── Data under study ──
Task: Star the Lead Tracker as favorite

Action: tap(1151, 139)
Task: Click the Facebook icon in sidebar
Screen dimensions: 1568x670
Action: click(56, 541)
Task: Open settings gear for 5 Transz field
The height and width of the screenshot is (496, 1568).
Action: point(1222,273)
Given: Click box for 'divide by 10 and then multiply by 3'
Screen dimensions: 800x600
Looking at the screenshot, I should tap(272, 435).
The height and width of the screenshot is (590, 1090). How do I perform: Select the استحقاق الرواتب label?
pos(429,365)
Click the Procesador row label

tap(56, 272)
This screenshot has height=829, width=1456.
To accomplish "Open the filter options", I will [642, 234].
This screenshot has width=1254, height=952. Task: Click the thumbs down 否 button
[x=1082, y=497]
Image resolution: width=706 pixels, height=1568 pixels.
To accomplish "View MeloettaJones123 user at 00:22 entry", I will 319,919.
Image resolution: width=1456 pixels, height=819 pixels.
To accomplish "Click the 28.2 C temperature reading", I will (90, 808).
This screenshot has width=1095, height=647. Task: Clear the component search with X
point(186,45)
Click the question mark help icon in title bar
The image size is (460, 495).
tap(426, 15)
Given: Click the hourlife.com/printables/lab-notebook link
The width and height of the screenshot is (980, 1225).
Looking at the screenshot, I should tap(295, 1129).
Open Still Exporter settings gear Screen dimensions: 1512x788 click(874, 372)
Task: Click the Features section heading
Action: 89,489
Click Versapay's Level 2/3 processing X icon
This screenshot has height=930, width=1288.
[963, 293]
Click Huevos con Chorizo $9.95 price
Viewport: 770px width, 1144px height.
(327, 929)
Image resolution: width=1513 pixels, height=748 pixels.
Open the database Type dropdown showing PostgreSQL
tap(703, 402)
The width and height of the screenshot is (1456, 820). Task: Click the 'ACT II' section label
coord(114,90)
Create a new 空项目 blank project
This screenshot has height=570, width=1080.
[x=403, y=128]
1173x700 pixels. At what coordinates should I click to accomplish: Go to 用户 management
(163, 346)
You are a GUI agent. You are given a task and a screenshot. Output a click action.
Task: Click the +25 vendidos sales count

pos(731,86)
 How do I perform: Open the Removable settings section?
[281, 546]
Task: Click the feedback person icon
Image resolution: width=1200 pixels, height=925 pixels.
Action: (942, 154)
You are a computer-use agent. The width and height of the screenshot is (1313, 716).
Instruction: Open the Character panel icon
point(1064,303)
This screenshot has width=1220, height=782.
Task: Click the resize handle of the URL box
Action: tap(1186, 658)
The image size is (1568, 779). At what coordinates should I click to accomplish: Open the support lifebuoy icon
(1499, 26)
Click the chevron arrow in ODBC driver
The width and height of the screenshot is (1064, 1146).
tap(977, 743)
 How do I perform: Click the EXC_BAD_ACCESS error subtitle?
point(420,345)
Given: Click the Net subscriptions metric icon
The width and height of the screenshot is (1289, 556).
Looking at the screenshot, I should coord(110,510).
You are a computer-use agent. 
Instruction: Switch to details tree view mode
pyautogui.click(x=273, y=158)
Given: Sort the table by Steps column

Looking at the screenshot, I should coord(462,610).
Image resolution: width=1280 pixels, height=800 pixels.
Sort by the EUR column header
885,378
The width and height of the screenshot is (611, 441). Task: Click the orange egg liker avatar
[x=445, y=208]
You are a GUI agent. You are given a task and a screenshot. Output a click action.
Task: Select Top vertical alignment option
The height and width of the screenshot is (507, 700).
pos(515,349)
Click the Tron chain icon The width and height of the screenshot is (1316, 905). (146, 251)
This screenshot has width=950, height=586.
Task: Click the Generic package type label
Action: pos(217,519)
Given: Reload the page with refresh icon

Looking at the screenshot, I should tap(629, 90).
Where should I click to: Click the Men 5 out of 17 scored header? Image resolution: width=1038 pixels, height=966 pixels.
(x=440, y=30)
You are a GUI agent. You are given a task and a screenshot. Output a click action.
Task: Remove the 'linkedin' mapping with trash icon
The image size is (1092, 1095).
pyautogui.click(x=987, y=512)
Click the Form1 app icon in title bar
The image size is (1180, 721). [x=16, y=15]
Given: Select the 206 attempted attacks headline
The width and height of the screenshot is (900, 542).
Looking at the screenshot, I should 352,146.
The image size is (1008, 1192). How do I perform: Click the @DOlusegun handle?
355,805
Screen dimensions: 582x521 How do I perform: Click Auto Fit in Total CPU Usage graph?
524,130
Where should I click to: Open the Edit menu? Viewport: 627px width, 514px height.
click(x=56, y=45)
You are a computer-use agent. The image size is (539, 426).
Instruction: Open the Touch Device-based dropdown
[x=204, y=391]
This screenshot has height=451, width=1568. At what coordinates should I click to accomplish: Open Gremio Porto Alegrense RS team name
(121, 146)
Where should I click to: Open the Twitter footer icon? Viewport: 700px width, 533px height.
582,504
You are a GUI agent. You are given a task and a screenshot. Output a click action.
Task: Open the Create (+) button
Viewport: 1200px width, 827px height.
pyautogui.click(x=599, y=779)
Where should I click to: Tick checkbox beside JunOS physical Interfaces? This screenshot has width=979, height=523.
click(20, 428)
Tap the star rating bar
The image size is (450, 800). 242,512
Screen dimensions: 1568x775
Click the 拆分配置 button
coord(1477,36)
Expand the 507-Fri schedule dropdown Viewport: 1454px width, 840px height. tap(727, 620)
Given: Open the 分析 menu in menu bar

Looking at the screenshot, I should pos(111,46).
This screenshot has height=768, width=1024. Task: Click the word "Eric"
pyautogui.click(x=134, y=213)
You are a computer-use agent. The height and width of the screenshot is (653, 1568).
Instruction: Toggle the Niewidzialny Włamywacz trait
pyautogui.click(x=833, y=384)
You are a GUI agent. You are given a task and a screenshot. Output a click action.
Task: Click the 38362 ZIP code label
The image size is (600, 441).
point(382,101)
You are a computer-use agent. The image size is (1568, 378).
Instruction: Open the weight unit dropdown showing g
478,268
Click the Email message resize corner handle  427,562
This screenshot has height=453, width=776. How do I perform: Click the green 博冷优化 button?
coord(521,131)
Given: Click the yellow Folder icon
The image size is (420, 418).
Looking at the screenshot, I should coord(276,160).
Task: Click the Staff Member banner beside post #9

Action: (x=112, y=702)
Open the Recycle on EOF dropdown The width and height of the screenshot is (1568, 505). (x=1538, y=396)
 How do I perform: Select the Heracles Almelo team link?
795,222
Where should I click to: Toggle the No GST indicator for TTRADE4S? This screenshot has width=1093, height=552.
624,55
───
◆ Exercise description
Reproduce exactly the lines above from the line with "The width and height of the screenshot is (980, 1225)." to the line with "Given: Click the Net", including both, and add nothing.

◆ Solved exercise
The width and height of the screenshot is (980, 1225).
Looking at the screenshot, I should tap(295, 1129).
Open Still Exporter settings gear Screen dimensions: 1512x788 click(874, 372)
Task: Click the Features section heading
Action: 89,489
Click Versapay's Level 2/3 processing X icon
This screenshot has height=930, width=1288.
[963, 293]
Click Huevos con Chorizo $9.95 price
Viewport: 770px width, 1144px height.
(327, 929)
Image resolution: width=1513 pixels, height=748 pixels.
Open the database Type dropdown showing PostgreSQL
tap(703, 402)
The width and height of the screenshot is (1456, 820). Task: Click the 'ACT II' section label
coord(114,90)
Create a new 空项目 blank project
This screenshot has height=570, width=1080.
[x=403, y=128]
1173x700 pixels. At what coordinates should I click to accomplish: Go to 用户 management
(163, 346)
You are a GUI agent. You are given a task and a screenshot. Output a click action.
Task: Click the +25 vendidos sales count

pos(731,86)
 How do I perform: Open the Removable settings section?
[281, 546]
Task: Click the feedback person icon
Image resolution: width=1200 pixels, height=925 pixels.
Action: (942, 154)
You are a computer-use agent. The width and height of the screenshot is (1313, 716).
Instruction: Open the Character panel icon
point(1064,303)
This screenshot has width=1220, height=782.
Task: Click the resize handle of the URL box
Action: tap(1186, 658)
The image size is (1568, 779). At what coordinates should I click to accomplish: Open the support lifebuoy icon
(1499, 26)
Click the chevron arrow in ODBC driver
The width and height of the screenshot is (1064, 1146).
tap(977, 743)
 How do I perform: Click the EXC_BAD_ACCESS error subtitle?
point(420,345)
Given: Click the Net subscriptions metric icon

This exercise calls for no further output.